The paper is in its 2nd version, therefore the authors state that the major changes are:

  • the syntax for constrained member functions and the requires expression has changed
  • the authors introduce a new syntax allowing to constraint generic lambdas and allows to use constraints wherever auto is used
  • overload sets are now allowed for constraint functions
  • the standards wording has been improved, but does not yet include constrained generic lambdas

A short example how concepts lite could look like:

template<Sortable Cont>
void sort(Cont& container);

Here, Sortable is the constraint. It is in this case defined to require a random access iterator and the operator<. The Sortable constraint acts as type of Cont here, but is defined else where. So this is not the definition of a constraint, it is the use of a constraint. A alternative syntax allows to specify the constraints more exactly with require:

template<typename Cont>
 requires Sortable<Cont>()
void sort(Cont& cont)

This allows to explicit state the requirements for a template after its interface definition. A constraint is now defined as:

"A constraint is a function template declared using the declaration specifier, concept. The concept specifier implies that the declaration is constexpr, and it enforces some other restrictions. In particular, concepts must not have function arguments, and the must return bool."
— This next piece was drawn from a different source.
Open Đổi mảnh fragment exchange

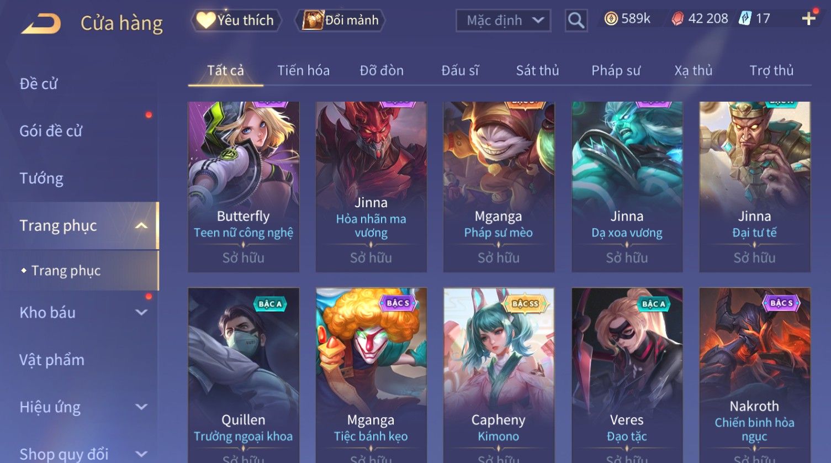click(341, 20)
So, a more complex constraint definition could look like this:

template<typename T> concept Equality_comparable() 
{
 return has_eq<T>::value
        && is_convertible<eq_result<T>,bool>::value
        && has_ne<T>::value 
        && is_convertible<ne_result<T>,bool>::value;
}

To aid the implementation of concepts, the authors also introduce a way to implement constraints as a requires expression:

template<typename T>
constexpr bool Equality_comparable()
{
return requires (T a, T b) {
   bool = {a == b};
   bool = {a != b};
  };
}

The paper goes on further into the details of implementing a concept lite approach. Even concepts lite brings a lot of changes to the language, so that if it makes into an upcoming standard, will change a lot how we interface with templates in C++. In Exchange error messages and the work with templates would improve a lot.
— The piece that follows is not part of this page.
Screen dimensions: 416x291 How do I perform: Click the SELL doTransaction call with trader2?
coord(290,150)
N3718 - Transactional Memory Support for C++

This paper is part of the evolution subgroup papers, featuring a look at how to integrate transactional memory into C++. The paper opts for integrating transactional memory as a language feature, a short example:

void transfer(Account a1, a2; int x;) {
  transaction_atomic noexcept {
    a1.withdraw(x);
    a2.deposit(x);
  }
}

Here, the transaction is embedded into the code as a block, that can me marked as noexcept (not throwing) or as cancel_on_escape, so that the operation is rolled back, if an exception is thrown. There is also the transaction_relaxed available, for blocks of non atomic transactions. The paper also wants to add the qualifier transaction_safe or transaction_unsafe to functions, so that they can be marked accordingly.
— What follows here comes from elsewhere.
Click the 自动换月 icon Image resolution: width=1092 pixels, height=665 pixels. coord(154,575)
N3723 - Extent operator-> to support rvalues

C++11 brought move semantics and rvalue references, but operator-> does not play very well with move semantics yet. In the current standard, operator-> cannot return an rvalue to a temporary constructed type. This can be useful when creating iteratorclasses, that construct an object out of several sources. The example in the paper constructs an iterator class from two arrays, where one array is x, and the other y positions, the operator-> then turns the current iterator position into a coordobject of coord(a[0],b[i]):

coord* operator->() {
    return &coord(a[0],b[i]); // invalid!!!
}

In C++ this temporary could be turned into an rvalue, returned from the operator-> function. Then returning coord, instead of a pointer. A different, already working workaround would be to return a heap constructed object of coord inside of a unique_ptr.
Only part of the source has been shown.